When switching to another antipsychotic, cross-titration can often proceed without a washout due to the gradual decline of total active cariprazine concentrations.
Special populations
Hepatic impairment: no adjustment for mild-to-moderate impairment; use caution in severe impairment (not studied).
Renal impairment: no adjustment for mild-to-moderate impairment (CrCl ≥30 mL/min); avoid use in severe impairment due to limited data.
Pregnancy/Lactation: limited human data; enroll in the National Pregnancy Registry for Atypical Antipsychotics and monitor neonates exposed in the third trimester for EPS or withdrawal.
Geriatrics: start 1.5 mg/day with slower titration; monitor orthostatic hypotension and sedation.
Key adverse effects
Common: akathisia, restlessness, insomnia, nausea, dizziness, somnolence, weight gain.
Metabolic changes (weight, lipids, glucose) are generally modest but monitoring is recommended.
Serious risks: tardive dyskinesia, neuroleptic malignant syndrome, orthostatic hypotension, seizures (rare), gastrointestinal hypomotility, impulse-control problems (rare).
References
- VRAYLAR (cariprazine) Prescribing Information — Allergan USA, Inc. (2024)
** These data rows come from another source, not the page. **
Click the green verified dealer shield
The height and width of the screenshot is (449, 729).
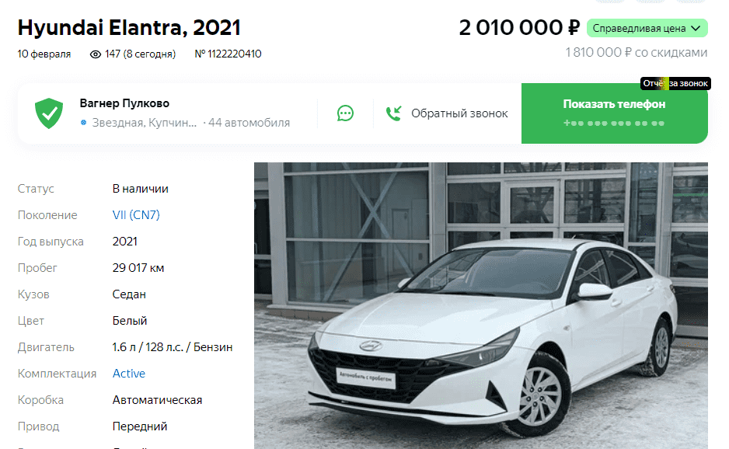click(x=49, y=113)
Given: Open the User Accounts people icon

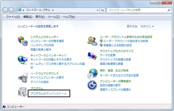Looking at the screenshot, I should click(92, 41).
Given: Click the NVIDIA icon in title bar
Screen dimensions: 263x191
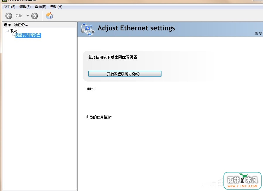Looking at the screenshot, I should pos(4,1).
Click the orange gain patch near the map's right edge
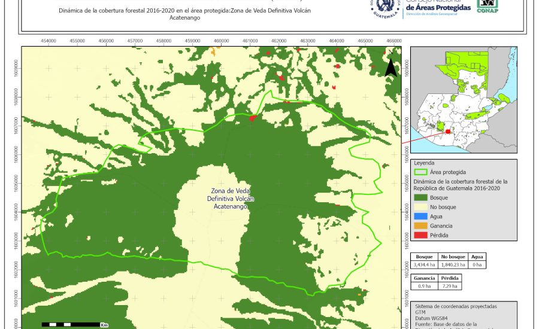Screen dimensions: 539x329 point(359,294)
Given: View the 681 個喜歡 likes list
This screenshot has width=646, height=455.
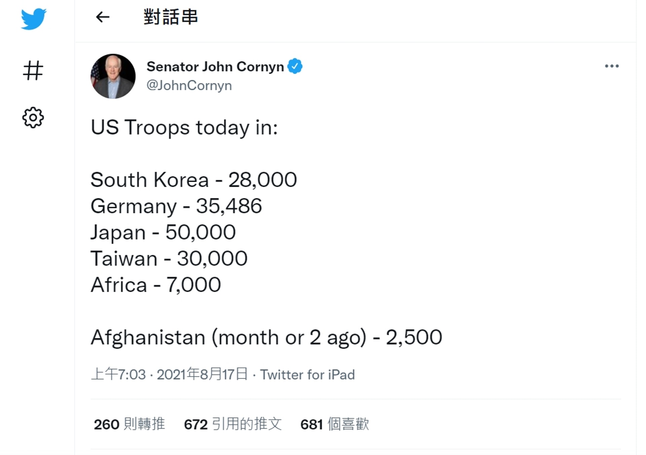Looking at the screenshot, I should click(x=334, y=424).
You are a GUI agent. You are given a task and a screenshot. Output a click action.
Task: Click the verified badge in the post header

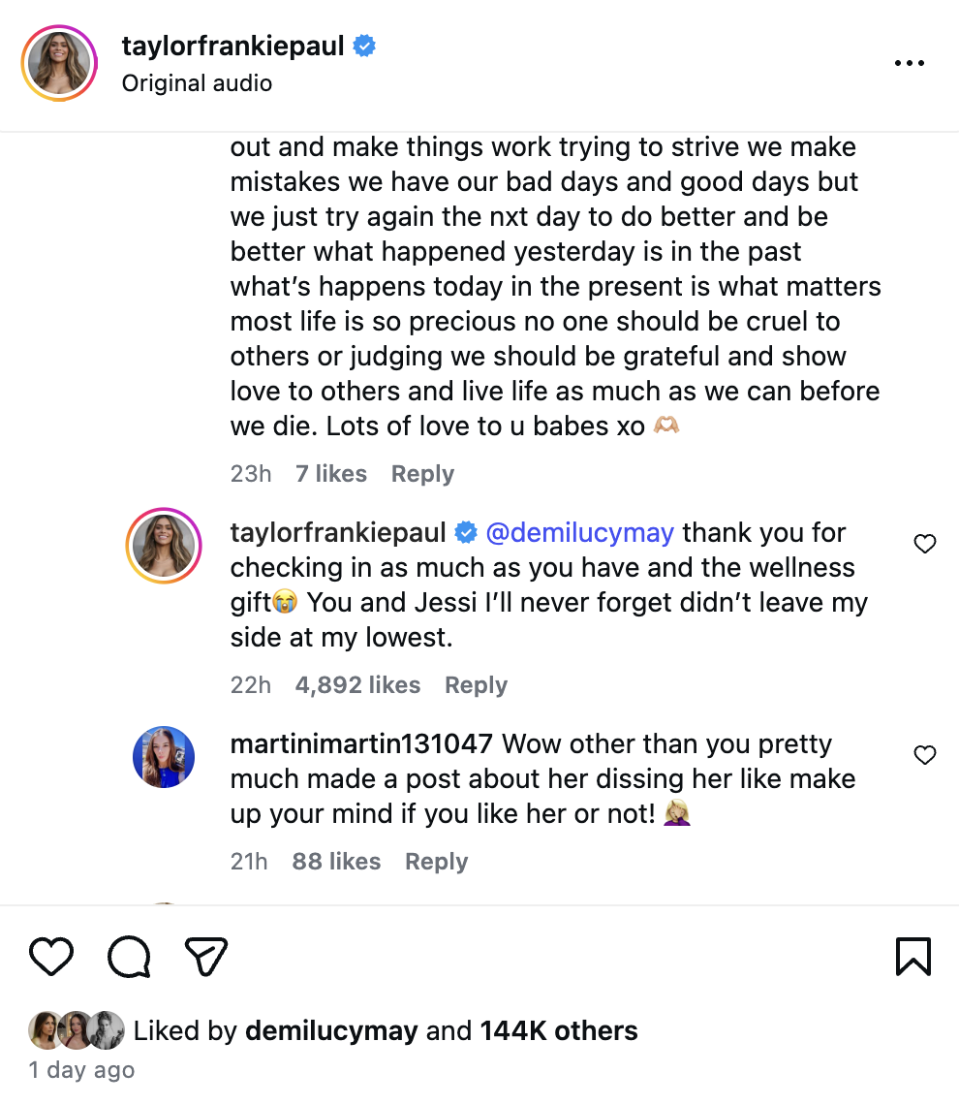364,46
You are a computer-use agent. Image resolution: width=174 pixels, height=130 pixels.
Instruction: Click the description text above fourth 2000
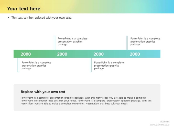click(x=145, y=42)
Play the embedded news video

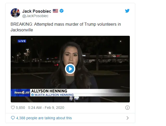pos(70,69)
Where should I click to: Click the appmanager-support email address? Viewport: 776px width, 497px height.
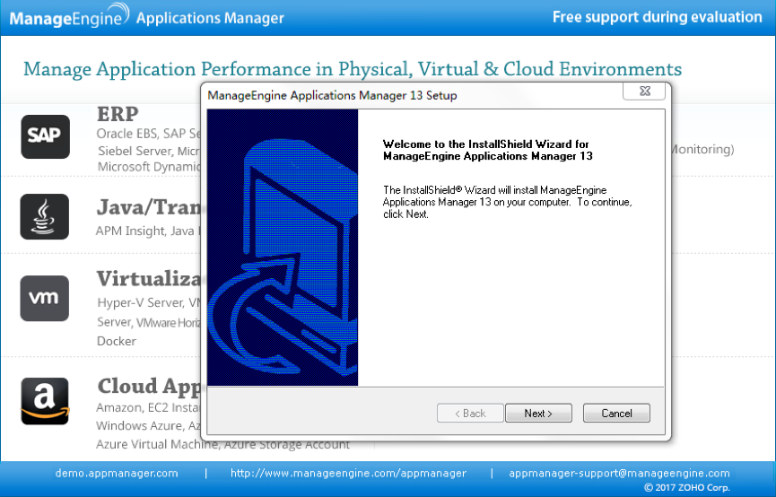pos(619,474)
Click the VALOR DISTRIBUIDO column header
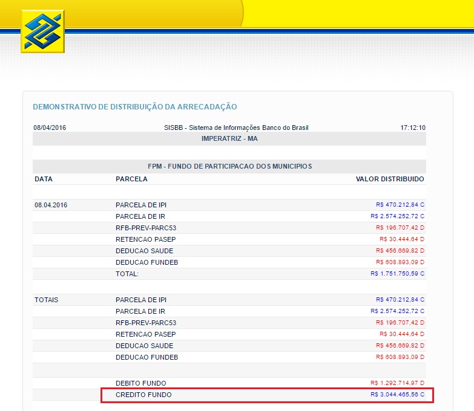Image resolution: width=474 pixels, height=411 pixels. click(389, 179)
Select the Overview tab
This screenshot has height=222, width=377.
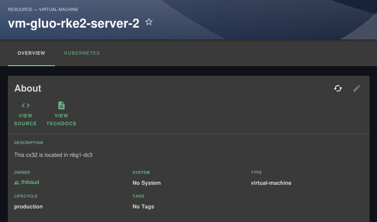coord(31,53)
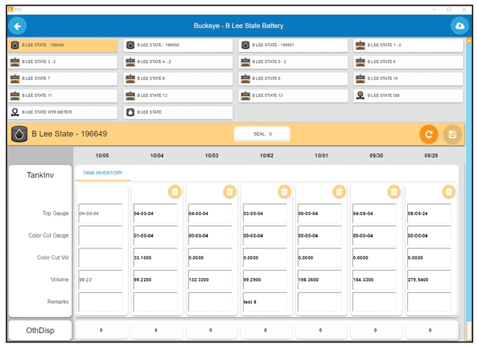Open the OthDisp section
The width and height of the screenshot is (477, 347).
[x=40, y=330]
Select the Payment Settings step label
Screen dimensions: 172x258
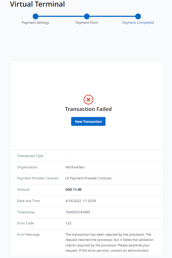click(35, 22)
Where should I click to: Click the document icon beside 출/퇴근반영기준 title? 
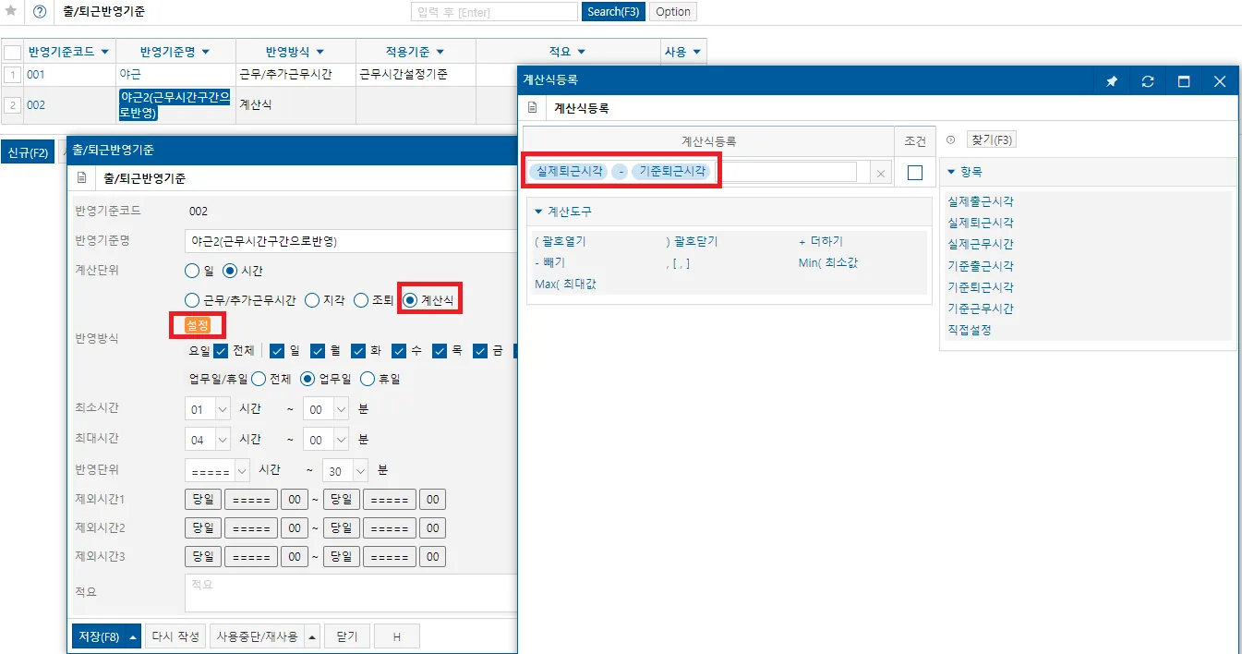81,178
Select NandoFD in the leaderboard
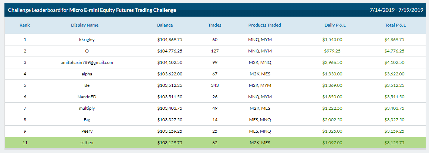Image resolution: width=429 pixels, height=153 pixels. 87,97
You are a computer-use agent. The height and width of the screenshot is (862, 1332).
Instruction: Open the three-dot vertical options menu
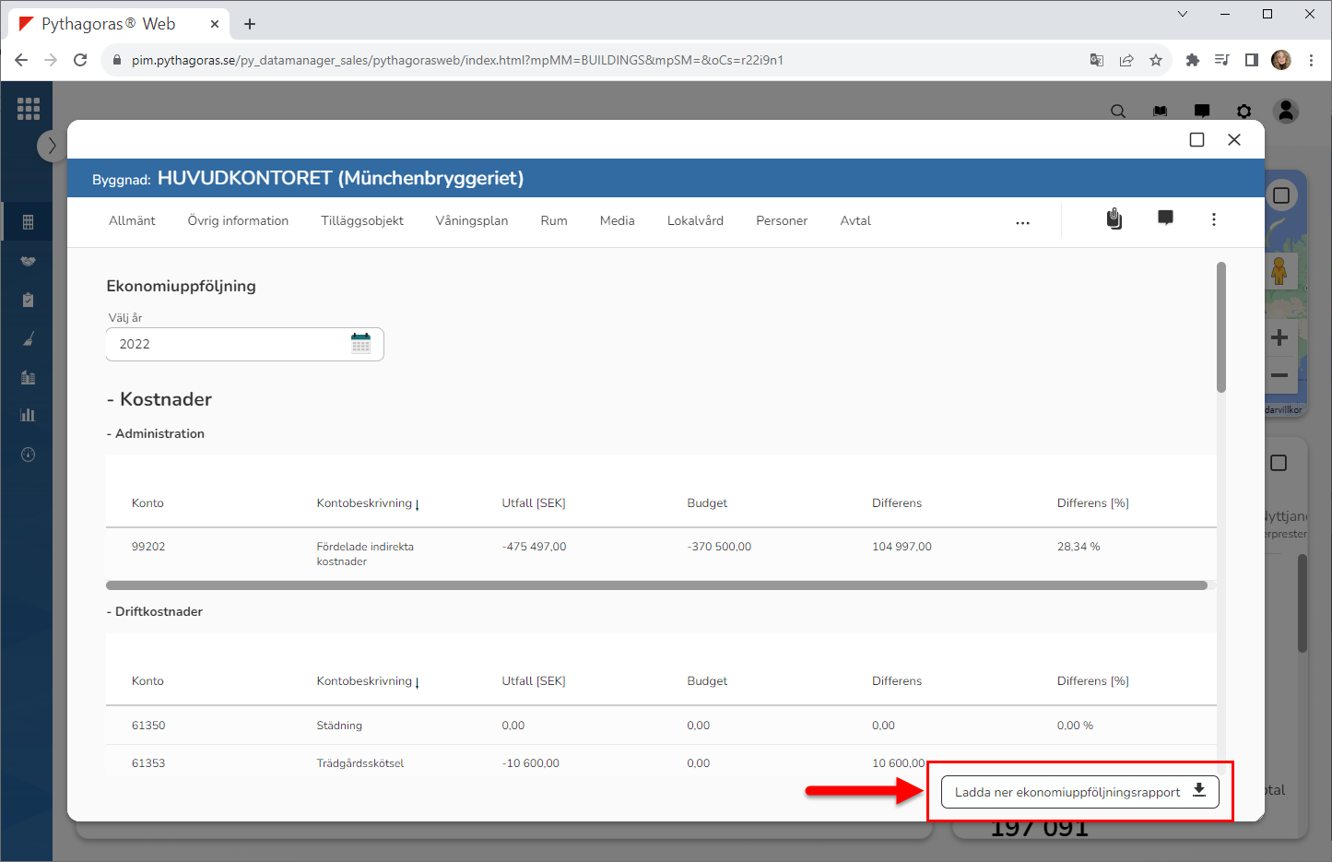pos(1213,219)
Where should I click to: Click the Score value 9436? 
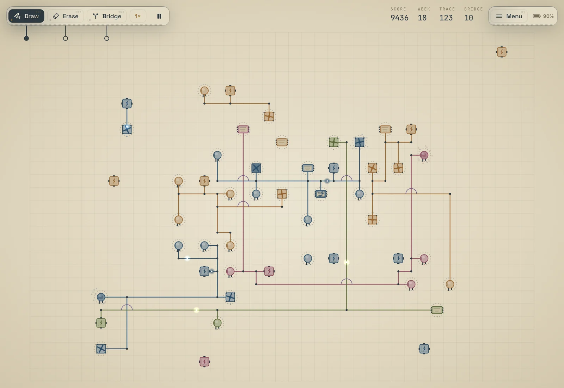coord(399,18)
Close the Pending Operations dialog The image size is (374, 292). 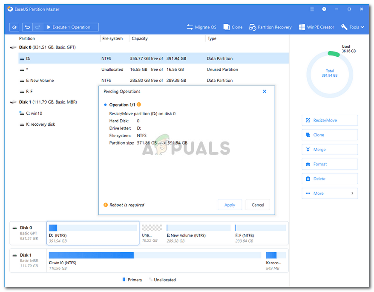tap(265, 91)
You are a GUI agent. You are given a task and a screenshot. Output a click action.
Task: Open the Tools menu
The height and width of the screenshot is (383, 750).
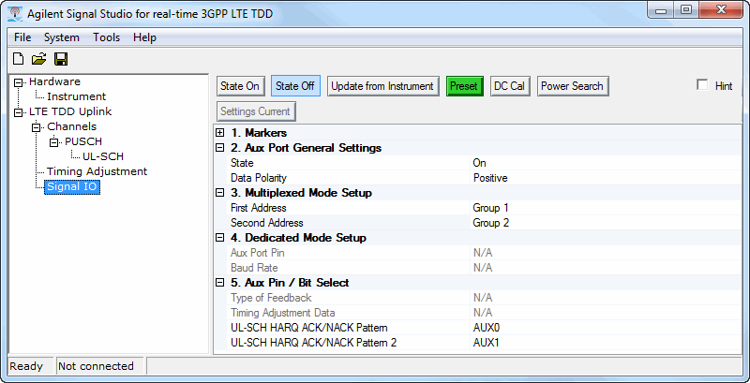(106, 37)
- Consensus Guidelines for Therapeutic Drug Monitoring in Neuropsychopharmacology: Update 2017 — Pharmacopsychiatry (2018) DOI: 10.1007/s00213-017-4813-7
- Cariprazine for schizophrenia and bipolar disorder: a review — Neuropsychiatric Disease and Treatment (2019) DOI: 10.2147/NDT.S183565
- Long-term safety and tolerability of cariprazine in bipolar I disorder — Pharmacotherapy (2020) DOI: 10.1002/phar.2461
- Cariprazine in negative symptoms of schizophrenia: randomized trial — American Journal of Psychiatry (2015) DOI: 10.1176/appi.ajp.2015.15020164
Educational use only — verify details in current prescribing information and authoritative clinical guidelines before making prescribing decisions.